Luxury apartment in magnificent period building by the harbour in Dún Laoghaire

In 2010, the Library of Congress took the view that Twitter was a crucial source of modern history and decided to archive every single tweet. It “may prove to be one of this generation’s most significant legacies to future generations”, the library wrote.

That “may” seems over-optimistic. To most people, the repository is both unwieldy and uninteresting. As of 2017, the library seems to agree. It now opts to save just a few select posts.

The risk in being selective, of course, is missing something important. Dutch consultant Maurice de Kunder has been following the number of web pages indexed by search engines for more than a decade and found it had fallen from 4.7 billion to 3.98 billion.

Some deletions are more deliberate than others.

Last year, Elon Musk’s “department of government efficiency” launched a project to eliminate up to 20 per cent of US federal websites. Particular words, such as climate change, also evaporated. A couple of months later, large companies began rewriting their own sites to also remove references to climate change.

The only reason we know this is because third parties were keeping track – the organisations themselves did not flag changes.

Because online content is regularly overwritten, what the historian Abby Smith Rumsey calls modern memory technology has a significantly shorter lifespan than pre-digital versions. There is neither a single record of everything posted online nor an agreed-upon way to save it.

This has become more noticeable with the death of digital publications. You can see newspaper editions printed in 1665, the year the Great Plague of London began, but you can no longer visit a modern news site such as Wales’s The National, which launched in 2021 and was then taken offline. Some sites, such as Gawker, have been archived while others have disappeared into 404 errors (the status code that indicates a server can’t find a webpage).

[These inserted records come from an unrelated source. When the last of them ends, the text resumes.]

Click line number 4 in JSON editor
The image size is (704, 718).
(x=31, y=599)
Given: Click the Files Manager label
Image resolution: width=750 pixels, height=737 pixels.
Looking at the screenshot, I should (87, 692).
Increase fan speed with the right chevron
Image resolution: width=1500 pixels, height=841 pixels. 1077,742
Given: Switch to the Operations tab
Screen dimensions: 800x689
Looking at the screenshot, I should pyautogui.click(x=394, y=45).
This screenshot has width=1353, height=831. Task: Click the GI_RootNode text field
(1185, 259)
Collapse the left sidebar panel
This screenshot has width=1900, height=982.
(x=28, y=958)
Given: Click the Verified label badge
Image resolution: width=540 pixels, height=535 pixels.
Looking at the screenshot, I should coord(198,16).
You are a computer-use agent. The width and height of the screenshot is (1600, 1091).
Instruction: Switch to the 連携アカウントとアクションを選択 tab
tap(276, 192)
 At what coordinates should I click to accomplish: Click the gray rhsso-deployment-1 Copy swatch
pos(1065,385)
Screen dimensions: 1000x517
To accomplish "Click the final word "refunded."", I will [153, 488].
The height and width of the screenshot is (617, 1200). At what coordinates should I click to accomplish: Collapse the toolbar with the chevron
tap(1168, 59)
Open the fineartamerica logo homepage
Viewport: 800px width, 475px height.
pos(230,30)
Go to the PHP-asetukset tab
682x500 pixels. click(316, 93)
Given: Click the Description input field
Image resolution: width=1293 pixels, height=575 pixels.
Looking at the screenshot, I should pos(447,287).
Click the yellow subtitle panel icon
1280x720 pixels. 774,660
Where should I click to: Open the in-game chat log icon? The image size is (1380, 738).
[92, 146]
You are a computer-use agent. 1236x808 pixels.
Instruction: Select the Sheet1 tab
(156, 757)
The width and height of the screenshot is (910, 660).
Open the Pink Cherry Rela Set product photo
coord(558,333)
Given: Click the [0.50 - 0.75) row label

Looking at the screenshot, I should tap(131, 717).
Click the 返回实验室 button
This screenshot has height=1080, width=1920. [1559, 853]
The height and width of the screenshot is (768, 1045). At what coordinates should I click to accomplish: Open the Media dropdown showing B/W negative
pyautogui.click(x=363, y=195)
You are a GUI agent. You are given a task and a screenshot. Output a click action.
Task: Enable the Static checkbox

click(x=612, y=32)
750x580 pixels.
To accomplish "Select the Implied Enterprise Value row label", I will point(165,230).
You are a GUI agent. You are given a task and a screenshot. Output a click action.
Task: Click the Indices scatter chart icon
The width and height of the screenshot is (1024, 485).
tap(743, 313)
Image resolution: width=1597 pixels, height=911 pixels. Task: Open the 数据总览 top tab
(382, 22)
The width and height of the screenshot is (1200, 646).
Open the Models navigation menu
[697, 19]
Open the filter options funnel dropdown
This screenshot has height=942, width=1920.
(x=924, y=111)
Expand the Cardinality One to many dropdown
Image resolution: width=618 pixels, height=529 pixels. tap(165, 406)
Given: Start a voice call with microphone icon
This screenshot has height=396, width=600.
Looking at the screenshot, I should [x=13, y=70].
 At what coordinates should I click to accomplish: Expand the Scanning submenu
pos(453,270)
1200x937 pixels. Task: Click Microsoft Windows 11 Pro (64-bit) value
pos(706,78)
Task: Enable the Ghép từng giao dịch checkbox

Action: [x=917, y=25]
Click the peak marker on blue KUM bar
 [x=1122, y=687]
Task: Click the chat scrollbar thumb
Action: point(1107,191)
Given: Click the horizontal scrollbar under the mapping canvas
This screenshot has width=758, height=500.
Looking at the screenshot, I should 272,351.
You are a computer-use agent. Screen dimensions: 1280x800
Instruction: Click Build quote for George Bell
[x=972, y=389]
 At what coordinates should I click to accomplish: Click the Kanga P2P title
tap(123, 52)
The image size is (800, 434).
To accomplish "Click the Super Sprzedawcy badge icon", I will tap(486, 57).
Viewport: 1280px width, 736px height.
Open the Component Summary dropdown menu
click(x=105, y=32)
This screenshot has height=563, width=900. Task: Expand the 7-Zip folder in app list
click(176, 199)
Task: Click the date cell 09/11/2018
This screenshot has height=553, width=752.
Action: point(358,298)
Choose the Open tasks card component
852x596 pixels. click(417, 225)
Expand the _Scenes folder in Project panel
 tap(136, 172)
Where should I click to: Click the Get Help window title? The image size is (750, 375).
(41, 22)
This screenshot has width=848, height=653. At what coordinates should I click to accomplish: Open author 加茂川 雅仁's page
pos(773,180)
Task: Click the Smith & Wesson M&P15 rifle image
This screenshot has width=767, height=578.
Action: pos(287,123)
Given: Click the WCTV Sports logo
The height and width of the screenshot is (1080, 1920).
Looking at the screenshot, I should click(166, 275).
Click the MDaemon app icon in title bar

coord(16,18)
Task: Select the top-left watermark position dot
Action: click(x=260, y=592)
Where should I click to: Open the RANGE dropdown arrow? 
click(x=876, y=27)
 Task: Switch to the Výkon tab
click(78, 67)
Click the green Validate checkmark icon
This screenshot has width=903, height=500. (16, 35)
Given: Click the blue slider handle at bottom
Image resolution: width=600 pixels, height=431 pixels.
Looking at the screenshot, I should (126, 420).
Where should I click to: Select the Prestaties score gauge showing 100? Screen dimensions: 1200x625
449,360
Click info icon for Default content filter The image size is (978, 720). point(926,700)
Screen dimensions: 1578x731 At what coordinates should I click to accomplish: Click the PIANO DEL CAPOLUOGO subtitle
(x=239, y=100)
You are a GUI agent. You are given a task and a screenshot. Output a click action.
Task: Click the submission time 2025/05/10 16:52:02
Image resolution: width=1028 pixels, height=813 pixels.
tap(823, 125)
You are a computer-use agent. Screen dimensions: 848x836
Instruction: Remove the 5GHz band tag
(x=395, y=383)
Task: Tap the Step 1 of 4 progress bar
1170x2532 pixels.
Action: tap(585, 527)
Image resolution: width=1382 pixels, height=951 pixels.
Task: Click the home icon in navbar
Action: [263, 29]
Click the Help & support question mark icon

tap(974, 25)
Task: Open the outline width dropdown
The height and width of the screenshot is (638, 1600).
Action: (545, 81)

A few have entered into a strange afterlife. When cult site The Hairpin was shut down in 2018, its domain was purchased by a Serbian entrepreneur called Nebojša Vujinović, who specialises in buying old news sites and filling them with AI-generated clickbait. Now it just redirects readers to an online gambling site.

Despite relying heavily on digital data, we have left its preservation to a mishmash of individual efforts. The best known is the Wayback Machine, an initiative from the American non-profit Internet Archive. This takes snapshots of websites (it has preserved more than one trillion so far) but it doesn’t have everything. Copyright owners can seek content removal and some sites have begun to blacklist the Wayback Machine, suspecting that AI companies are using it as a way to scrape content without permission. A report by the Nieman Lab found that the volume of snapshots dipped in the second half of 2025.

A second popular option is archive.today, a mysterious site operating under multiple domain names. How long it will last is anyone’s guess. Last year, the FBI subpoenaed the unknown registrar behind it and Wikipedia recently asked editors to stop linking to it “due to concerns about botnets, linkspamming and how the site is run”.

There is, of course, a sort of immortality in the fact that much of what exists online has been used to train AI models. But this isn’t much help if you want to trace something’s original form. Even online snapshots of web pages may prove less durable than physical archives.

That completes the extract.